* _GOALS_
A. In the Sugar Land fishing thread, why does Farmer Jim say there is now good fishing around the Hall Lake area?
B. Reproduce everything in the Sugar Land fishing thread from "Our neighborhood pond" down to "along the shore.".

* _EXTRACT PROVIDED_
————————

# city limits fishing-Sugar Land



## redfish..yum (Nov 17, 2011)

After years of fishing every pond, ditch and river in the area, finally found a couple of honey holes. Took a while to learn what bait they prefer at each spot but as the old cliche goes, thats why they call it fishing not catching. Can't wait for spring to get here (or for the bar exam to be done with) to see if there are any beasts waiting to be caught. Background in pics gives a good idea as to location but if your not from the area, have fun searching for them just as i did for so long. May share in a pm if you have any honey holes yourself.


----------



## OttoMan (Sep 8, 2011)

Nice catch, may have figured out the first spot i sent PM but im sure im wrong in the PM.


----------



## sac-a-lait (Feb 19, 2009)

pic #1 looks like oyster creek and #2 looks like by the airport or across the street from there


----------



## GreyGoose (Jul 26, 2008)

I know both of those locations, Good looking fish, Although i havent tried either place, maybe tomarrow.....


----------



## Farmer Jim (May 21, 2004)

That first picture is right by our house when I lived in Hall Lake subdivision. Since the sugar mill closed and quit killing all the fish every couple of years, there is good fishing all around there. At 6:00 every evening I used to throw bread to the catfish from my dock on Brooks canal. By the time I moved, I had a fifty ft area of two to ten pound cats boiling the water every evening. Also caught some nice bass on the south side of where Brooks Canal came off of Oyster Creek near where you took that first pic.


----------



## wug (Nov 11, 2009)

Our neighborhood pond in Sugar Land yielded 25+ crappie and a four bass Saturday. When the Red Buds start blooming the crappie come up shallow...white Beetle spins seem to work in finding the school along the shore.


----------

————————

Rows from a dataset
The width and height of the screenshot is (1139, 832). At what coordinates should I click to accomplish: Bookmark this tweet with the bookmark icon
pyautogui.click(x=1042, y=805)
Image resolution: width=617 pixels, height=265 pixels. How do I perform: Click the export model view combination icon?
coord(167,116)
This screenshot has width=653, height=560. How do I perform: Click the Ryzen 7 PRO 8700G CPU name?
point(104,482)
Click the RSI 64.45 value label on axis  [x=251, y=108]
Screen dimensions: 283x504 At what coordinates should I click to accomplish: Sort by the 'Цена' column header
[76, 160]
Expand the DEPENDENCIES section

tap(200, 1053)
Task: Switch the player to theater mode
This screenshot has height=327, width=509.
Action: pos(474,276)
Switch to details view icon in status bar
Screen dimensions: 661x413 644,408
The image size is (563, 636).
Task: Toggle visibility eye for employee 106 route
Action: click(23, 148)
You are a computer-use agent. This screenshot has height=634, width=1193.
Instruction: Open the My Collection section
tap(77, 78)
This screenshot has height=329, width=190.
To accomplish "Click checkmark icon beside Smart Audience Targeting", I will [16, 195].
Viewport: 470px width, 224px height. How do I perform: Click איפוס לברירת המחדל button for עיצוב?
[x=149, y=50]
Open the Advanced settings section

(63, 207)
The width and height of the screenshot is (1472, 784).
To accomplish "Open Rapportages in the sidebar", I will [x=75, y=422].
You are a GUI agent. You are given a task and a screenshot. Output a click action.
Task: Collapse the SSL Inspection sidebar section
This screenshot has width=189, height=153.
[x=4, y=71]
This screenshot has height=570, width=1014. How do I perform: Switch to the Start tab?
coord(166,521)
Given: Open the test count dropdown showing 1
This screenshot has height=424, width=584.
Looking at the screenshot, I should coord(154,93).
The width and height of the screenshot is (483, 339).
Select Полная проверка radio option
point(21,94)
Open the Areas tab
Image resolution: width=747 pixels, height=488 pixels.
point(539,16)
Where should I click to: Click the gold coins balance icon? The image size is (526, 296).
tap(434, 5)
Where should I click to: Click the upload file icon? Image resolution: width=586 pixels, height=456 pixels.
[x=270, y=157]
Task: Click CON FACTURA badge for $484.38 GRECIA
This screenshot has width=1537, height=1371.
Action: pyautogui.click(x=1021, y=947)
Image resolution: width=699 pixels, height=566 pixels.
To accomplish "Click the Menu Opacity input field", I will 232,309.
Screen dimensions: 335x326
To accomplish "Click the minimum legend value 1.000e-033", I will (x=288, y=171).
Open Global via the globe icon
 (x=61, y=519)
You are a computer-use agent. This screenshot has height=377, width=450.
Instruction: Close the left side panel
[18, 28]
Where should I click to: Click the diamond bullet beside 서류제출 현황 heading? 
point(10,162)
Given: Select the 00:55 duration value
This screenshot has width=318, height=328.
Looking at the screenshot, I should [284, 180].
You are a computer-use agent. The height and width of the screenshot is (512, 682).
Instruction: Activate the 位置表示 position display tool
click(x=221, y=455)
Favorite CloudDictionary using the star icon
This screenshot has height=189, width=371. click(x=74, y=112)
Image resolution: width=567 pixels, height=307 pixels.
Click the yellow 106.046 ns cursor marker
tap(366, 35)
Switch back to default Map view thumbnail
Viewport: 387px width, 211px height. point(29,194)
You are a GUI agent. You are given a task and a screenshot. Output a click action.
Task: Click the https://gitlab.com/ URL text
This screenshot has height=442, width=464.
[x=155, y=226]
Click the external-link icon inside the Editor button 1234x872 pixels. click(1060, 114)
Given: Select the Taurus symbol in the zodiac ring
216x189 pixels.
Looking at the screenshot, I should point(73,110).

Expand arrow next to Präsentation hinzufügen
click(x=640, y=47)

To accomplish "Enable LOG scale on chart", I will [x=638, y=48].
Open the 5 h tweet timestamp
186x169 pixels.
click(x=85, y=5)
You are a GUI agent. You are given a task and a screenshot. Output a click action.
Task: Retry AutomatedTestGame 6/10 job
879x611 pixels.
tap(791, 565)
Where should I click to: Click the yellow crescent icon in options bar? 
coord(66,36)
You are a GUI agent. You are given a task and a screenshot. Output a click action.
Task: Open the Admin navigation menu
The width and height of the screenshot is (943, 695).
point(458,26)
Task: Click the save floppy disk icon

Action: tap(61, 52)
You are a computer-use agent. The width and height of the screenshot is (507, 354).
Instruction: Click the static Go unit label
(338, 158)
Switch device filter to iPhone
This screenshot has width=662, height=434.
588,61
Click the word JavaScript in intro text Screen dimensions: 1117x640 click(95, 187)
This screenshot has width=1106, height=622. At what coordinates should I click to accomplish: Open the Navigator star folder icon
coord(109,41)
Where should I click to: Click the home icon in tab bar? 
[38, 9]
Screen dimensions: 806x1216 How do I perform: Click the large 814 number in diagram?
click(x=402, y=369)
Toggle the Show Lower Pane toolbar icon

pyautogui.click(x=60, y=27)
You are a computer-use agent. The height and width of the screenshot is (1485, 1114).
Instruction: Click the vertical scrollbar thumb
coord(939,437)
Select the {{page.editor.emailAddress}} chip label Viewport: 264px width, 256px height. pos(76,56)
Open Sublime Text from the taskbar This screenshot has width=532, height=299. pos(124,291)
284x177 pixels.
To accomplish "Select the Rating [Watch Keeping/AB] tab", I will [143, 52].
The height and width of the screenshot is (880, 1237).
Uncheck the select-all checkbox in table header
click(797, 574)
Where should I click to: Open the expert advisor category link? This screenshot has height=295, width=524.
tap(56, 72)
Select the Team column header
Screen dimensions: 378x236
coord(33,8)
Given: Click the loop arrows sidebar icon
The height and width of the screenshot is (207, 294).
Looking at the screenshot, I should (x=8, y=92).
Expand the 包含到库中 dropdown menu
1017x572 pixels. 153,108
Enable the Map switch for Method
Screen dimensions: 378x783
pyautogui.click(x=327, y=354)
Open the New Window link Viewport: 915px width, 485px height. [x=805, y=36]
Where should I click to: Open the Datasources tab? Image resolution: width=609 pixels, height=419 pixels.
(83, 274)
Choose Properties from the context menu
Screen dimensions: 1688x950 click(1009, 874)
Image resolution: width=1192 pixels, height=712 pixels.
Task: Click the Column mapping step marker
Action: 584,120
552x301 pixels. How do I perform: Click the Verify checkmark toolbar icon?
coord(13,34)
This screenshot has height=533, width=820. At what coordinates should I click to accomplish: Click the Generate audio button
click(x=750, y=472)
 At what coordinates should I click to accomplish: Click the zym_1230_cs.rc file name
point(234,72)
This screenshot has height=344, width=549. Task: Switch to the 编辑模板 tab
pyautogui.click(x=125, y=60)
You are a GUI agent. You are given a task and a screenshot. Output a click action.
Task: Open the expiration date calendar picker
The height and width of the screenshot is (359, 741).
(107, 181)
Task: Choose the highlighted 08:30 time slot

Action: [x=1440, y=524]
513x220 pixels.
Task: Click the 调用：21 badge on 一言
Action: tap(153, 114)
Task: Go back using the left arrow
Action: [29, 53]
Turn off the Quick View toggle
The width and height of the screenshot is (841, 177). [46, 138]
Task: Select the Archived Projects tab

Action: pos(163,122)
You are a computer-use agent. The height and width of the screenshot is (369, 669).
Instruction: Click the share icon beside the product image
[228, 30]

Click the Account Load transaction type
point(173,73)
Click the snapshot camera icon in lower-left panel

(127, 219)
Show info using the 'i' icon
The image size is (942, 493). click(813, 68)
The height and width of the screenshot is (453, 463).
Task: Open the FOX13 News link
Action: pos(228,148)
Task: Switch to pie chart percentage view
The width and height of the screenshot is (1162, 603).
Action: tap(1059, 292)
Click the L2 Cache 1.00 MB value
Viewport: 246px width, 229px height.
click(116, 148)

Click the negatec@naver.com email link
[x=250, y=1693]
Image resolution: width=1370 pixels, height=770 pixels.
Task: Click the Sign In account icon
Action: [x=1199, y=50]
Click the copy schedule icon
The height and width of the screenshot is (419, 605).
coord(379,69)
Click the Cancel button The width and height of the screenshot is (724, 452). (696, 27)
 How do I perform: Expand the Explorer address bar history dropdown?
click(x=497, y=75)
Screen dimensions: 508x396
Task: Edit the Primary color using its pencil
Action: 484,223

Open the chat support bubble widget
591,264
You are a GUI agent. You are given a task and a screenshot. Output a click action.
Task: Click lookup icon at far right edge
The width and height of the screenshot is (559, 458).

————————

* _COMPLETE ANSWERS_
A. He says the fishing there became good after the sugar mill closed, because the mill had been killing all the fish every couple of years and stopped doing so.

B.
Our neighborhood pond in Sugar Land yielded 25+ crappie and a four bass Saturday. When the Red Buds start blooming the crappie come up shallow...white Beetle spins seem to work in finding the school along the shore.